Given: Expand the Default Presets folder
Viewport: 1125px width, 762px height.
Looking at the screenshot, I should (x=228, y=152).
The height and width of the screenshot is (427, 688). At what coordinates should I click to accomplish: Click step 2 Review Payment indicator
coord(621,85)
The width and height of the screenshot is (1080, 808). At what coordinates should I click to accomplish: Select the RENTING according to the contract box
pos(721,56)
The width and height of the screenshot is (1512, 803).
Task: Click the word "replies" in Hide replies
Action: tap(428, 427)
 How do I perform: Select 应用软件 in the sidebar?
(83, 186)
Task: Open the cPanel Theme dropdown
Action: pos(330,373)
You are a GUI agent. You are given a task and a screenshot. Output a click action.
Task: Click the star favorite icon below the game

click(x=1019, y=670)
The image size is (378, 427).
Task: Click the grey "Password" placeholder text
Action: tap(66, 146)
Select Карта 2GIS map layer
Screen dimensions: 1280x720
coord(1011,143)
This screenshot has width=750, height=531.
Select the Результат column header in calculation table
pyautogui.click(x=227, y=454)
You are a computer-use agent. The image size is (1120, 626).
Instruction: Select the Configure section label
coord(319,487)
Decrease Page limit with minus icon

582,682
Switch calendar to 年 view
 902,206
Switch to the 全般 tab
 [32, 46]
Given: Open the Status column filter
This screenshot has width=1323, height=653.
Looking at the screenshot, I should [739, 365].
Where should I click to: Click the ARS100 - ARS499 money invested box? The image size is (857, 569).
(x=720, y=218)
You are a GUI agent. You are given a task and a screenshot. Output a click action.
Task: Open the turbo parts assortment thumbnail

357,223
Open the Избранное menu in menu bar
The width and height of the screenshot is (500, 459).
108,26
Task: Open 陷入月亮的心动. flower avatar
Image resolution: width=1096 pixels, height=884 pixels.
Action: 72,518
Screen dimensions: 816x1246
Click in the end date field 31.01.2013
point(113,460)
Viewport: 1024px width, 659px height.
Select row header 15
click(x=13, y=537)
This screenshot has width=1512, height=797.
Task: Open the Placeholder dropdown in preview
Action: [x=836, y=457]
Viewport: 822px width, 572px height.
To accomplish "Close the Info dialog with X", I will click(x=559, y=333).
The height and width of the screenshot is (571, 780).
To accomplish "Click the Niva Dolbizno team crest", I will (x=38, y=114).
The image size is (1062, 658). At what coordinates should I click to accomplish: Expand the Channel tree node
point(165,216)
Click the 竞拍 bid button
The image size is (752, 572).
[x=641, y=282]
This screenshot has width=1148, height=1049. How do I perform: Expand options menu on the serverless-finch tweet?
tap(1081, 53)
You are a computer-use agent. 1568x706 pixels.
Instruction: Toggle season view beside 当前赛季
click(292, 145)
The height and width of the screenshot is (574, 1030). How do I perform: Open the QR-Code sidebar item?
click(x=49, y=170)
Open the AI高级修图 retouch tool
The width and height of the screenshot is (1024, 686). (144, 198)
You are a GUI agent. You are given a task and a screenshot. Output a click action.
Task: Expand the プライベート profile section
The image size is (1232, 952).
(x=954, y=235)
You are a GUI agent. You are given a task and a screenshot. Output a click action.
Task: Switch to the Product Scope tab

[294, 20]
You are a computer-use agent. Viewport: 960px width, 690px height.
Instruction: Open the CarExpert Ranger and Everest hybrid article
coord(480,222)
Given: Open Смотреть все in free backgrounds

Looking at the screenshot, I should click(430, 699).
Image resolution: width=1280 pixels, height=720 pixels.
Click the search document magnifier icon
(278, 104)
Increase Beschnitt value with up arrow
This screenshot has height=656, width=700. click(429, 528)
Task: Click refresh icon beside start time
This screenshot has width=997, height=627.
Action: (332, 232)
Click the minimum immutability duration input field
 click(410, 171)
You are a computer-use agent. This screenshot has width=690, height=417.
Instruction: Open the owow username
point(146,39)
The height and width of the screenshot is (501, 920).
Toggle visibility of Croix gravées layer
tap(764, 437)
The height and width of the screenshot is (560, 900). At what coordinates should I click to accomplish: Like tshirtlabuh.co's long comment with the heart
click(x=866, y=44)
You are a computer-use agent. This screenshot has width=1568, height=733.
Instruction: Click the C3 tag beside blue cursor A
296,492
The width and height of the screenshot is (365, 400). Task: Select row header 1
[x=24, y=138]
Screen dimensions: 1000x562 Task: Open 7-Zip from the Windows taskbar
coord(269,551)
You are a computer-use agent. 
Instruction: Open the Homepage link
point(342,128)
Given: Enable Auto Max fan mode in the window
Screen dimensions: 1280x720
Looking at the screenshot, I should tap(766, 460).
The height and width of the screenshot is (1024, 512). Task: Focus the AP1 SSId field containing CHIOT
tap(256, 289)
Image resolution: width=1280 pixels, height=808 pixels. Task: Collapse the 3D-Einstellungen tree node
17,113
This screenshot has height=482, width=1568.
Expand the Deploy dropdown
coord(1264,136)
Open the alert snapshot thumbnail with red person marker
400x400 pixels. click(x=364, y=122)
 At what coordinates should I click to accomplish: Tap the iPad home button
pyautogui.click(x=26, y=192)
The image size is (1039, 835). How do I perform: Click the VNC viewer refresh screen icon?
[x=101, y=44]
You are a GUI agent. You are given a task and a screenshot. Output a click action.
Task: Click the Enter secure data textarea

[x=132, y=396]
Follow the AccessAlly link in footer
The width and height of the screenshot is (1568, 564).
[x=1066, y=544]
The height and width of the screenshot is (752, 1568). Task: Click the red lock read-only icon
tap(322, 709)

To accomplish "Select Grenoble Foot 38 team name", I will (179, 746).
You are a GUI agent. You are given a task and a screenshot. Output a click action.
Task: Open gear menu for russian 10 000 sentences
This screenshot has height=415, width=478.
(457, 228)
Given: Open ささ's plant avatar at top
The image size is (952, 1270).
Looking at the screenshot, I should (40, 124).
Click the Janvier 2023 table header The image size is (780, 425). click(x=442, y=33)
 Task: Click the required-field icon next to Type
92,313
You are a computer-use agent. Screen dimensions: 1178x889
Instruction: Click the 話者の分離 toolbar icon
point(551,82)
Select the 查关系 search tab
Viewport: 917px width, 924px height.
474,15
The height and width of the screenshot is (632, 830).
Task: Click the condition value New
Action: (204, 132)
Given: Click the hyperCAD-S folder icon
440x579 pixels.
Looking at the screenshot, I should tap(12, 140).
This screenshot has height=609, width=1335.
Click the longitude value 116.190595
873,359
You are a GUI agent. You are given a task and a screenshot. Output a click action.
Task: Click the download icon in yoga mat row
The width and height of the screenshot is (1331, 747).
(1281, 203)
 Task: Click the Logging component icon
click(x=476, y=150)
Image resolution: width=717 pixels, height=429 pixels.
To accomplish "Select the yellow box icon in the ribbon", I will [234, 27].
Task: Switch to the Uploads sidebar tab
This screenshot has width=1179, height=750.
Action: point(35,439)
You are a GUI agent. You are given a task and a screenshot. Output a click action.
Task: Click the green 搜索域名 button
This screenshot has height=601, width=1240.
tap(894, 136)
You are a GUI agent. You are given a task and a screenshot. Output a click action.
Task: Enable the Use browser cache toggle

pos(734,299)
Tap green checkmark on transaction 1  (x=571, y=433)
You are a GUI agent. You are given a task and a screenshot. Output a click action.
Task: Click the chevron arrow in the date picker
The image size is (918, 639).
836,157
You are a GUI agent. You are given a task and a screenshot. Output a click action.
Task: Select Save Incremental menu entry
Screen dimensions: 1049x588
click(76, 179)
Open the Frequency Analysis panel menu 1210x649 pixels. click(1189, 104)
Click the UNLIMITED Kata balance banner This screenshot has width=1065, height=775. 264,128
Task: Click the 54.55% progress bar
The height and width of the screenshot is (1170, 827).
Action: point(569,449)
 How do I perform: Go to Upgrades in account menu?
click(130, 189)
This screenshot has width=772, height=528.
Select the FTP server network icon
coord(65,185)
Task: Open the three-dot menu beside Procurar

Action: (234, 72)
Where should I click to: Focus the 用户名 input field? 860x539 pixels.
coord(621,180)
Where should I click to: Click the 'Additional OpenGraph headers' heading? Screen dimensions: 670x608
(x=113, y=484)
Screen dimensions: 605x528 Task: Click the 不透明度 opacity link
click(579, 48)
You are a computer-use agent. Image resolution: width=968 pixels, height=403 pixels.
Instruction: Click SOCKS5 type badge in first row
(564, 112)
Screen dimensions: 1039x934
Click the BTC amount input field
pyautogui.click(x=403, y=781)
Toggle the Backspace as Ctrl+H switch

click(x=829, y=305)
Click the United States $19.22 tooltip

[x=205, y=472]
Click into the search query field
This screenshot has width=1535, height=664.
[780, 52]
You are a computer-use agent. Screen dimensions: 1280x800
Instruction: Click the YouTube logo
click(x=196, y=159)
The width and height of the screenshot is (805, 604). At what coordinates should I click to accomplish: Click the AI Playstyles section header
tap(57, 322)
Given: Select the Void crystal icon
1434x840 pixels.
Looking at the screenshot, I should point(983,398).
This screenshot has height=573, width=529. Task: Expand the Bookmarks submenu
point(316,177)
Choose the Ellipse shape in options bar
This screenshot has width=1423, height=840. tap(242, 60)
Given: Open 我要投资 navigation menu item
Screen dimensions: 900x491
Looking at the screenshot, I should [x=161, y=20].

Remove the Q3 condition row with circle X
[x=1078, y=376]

==*==

Task objective: Look through the entries for lines containing the word "computer" and return each one.

Answer for this exercise:
You are a computer-use agent. The image size is (1120, 626).
You are a computer-use agent. 1568x706 pixels.
You are a computer-use agent. Viewport: 960px width, 690px height.
You are a computer-use agent. This screenshot has width=690, height=417.
You are a computer-use agent. This screenshot has width=1568, height=733.
You are a computer-use agent. 
You are a computer-use agent. Screen dimensions: 1178x889
You are a computer-use agent. Image resolution: width=968 pixels, height=403 pixels.
You are a computer-use agent. Screen dimensions: 1280x800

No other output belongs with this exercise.